Laser Induced Breakdown Spectroscopy (LIBS) is an atomic emission spectroscopic technique with the inherent capability to detect, identify, and quantify the chemical composition of any material. Broadband LIBS, in which the full plasma emission spectrum from 200 to 980 nm over which all elements emit is captured with a single laser shot, is particularly attractive for a wide spectrum of geological and environmental applications because of its potential for spatially-resolved, real-time analysis under both bench-top laboratory and field-portable conditions.
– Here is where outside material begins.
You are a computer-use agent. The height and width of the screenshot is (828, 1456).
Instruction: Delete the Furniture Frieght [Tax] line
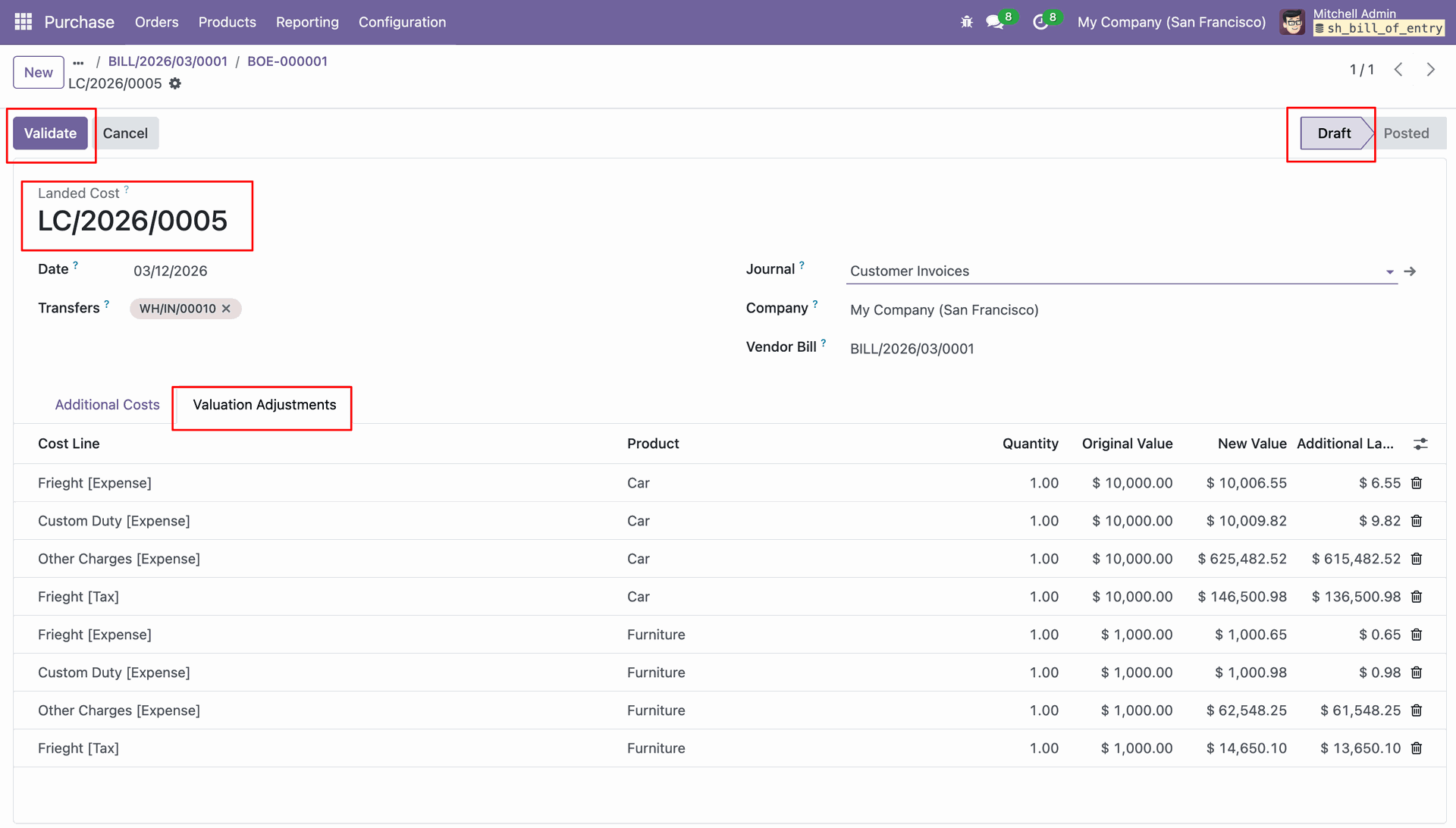coord(1416,748)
LIBS provides an alternative chemical analytical technique that obviates the issues of sample preparation and sample destruction common to most laboratory-based analytical methods. The broadband LIBS spectrum contains information about essentially the entire periodic table, although LIBS is more sensitive for the light elements.

This study explores the use of LIBS to rapidly identify carbonate and silicate minerals. Fifty-two mineral samples (18 carbonates, 9 pyroxenes and pyroxenoids, 6 amphiboles, 8 phyllosilicates, and 11 feldspars) were analyzed. Two composite broadband spectra (averages of 10 single laser shots) were calculated for each sample to produce two databases, each containing the composite LIBS spectra for the same 52 mineral samples. By using correlation coefficients resulting from the regression of the intensities of pairs of LIBS spectra, all 52 minerals in the database were correctly identified. If the LIBS spectra of each sample were compared to a database containing the other 51 minerals, 5% were identified as a mineral of similar composition from the same mineral family. The remaining minerals were misidentified for two reasons: (i) the mineral had high concentrations of an element not present in the database; and (ii) the mineral was identified as a mineral with similar elemental composition from a different family. For instance, the Ca-Mg carbonate dolomite was misidentified as the Ca-Mg silicate diopside. This pilot study suggests that LIBS has potential in mineral identification and field-based chemical analysis that could enhance the role of geochemistry in field studies.